SEC. 603. Inspection by the alcohol and tobacco tax trade bureau of records of certain cigarette and smokeless tobacco sellers.

(a) In general.—Any officer of the Bureau of the Alcohol and Tobacco Tax Trade Bureau may, during normal business hours, enter the premises of any person described in subsection (b) for the purposes of inspecting—

(1) any records or information required to be maintained by such person under the provisions of law referred to in subsection (d); or

(2) any cigarettes or smokeless tobacco kept or stored by such person at such premises.

(b) Covered persons.—Subsection (a) applies to any person who engages in a delivery sale, and who ships, sells, distributes, or receives any quantity in excess of 10,000 cigarettes, or any quantity in excess of 500 single-unit consumer-sized cans or packages of smokeless tobacco, within a single month.

(c) Relief.—

(1) IN GENERAL.—The district courts of the United States shall have the authority in a civil action under this subsection to compel inspections authorized by subsection (a).

(2) VIOLATIONS.—Whoever violates subsection (a) or an order issued pursuant to paragraph (1) shall be subject to a civil penalty in an amount not to exceed $10,000 for each violation.

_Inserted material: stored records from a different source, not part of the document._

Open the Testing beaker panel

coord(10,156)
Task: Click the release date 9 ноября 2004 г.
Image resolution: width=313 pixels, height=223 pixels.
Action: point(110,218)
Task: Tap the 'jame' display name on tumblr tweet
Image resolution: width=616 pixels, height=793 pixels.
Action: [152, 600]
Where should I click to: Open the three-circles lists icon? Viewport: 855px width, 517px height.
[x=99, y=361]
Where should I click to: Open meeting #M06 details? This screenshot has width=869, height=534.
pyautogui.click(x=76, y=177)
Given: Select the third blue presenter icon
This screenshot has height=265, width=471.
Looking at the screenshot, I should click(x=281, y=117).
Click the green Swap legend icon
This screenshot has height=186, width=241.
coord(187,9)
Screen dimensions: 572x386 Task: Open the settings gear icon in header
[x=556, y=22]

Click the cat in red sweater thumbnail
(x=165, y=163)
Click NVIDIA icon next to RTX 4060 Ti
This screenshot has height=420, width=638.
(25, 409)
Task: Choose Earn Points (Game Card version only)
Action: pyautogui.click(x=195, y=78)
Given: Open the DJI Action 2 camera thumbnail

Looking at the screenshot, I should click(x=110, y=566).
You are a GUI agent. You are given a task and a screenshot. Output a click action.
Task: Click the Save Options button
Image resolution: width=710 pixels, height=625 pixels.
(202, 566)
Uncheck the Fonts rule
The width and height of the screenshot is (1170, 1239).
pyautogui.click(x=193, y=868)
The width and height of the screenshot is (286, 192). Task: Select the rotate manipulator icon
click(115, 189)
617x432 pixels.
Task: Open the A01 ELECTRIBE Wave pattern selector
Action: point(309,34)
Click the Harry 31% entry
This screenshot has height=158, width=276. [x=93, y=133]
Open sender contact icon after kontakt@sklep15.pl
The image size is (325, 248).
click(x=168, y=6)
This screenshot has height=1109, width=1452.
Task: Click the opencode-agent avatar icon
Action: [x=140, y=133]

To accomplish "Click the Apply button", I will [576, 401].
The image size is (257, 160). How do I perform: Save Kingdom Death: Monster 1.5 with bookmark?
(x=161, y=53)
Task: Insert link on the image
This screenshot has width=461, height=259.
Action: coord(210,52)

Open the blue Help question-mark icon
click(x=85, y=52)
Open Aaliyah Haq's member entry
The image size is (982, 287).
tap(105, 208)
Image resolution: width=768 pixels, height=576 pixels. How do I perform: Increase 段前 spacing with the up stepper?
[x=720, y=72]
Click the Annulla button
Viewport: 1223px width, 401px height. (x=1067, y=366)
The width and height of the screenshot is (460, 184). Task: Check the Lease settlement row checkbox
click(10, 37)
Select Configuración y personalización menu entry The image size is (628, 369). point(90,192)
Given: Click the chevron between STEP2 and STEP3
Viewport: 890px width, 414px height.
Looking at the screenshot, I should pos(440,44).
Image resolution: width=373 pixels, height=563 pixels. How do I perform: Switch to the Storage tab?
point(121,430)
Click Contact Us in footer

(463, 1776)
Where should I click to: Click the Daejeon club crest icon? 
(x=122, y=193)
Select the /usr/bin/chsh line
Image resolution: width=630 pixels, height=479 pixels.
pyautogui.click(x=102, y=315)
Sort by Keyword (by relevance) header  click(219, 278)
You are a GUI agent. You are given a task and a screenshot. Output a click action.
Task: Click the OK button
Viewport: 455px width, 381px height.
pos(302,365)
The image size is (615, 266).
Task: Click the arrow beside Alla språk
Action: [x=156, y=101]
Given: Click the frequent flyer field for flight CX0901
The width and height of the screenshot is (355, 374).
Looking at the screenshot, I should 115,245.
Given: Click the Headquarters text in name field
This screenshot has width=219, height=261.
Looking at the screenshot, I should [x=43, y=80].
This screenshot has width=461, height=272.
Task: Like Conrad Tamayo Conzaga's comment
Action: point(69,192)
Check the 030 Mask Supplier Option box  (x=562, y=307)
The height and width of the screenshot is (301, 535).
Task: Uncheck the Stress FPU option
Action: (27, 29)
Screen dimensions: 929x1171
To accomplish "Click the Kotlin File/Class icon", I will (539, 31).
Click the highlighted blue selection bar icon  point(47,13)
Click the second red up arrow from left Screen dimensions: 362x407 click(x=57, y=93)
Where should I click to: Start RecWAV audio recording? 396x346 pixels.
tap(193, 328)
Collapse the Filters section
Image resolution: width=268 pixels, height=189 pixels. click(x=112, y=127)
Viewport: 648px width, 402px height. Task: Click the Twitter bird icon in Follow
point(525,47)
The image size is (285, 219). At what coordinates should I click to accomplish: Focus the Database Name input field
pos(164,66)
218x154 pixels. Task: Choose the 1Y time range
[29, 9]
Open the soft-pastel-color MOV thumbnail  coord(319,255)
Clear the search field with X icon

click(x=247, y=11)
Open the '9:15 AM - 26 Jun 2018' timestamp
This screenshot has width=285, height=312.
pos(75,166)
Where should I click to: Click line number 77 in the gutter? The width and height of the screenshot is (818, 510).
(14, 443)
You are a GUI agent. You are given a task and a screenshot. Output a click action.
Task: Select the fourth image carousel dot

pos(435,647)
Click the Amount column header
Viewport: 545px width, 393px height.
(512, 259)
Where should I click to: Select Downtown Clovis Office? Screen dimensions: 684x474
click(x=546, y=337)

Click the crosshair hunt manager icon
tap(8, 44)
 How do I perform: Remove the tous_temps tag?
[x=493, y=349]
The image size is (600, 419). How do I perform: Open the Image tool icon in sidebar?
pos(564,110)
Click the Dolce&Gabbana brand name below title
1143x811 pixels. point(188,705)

(d) Covered provisions of law.—The provisions of law referred to in this subsection are—

(1) the Act of October 19, 1949 (15 U.S.C. 375; commonly referred to as the “Jenkins Act”);

(2) chapter 114 of title 18, United States Code; and

(3) this Act.

(e) Delivery sale defined.—In this section, the term “delivery sale” has the meaning given that term in 2343(e) of title 18, United States Code, as amended by this Act.

SEC. 604. Severability.

If any provision of this Act, the amendments made by this Act, or the application of any provision of this Act to any person or circumstance is held to be invalid, the remainder of this Act, the amendments made by this Act, and the application of the provisions of this Act to any other person or circumstance shall not be affected, and shall continue to be enforced to the fullest extent possible.

SEC. 701. Tobacco grower protection.

No provision in this Act shall allow the Administrator or any other person to require changes to traditional farming practices, including standard cultivation practices, curing processes, seed composition, tobacco type, fertilization, soil, record keeping, or any other requirement affecting farming practices.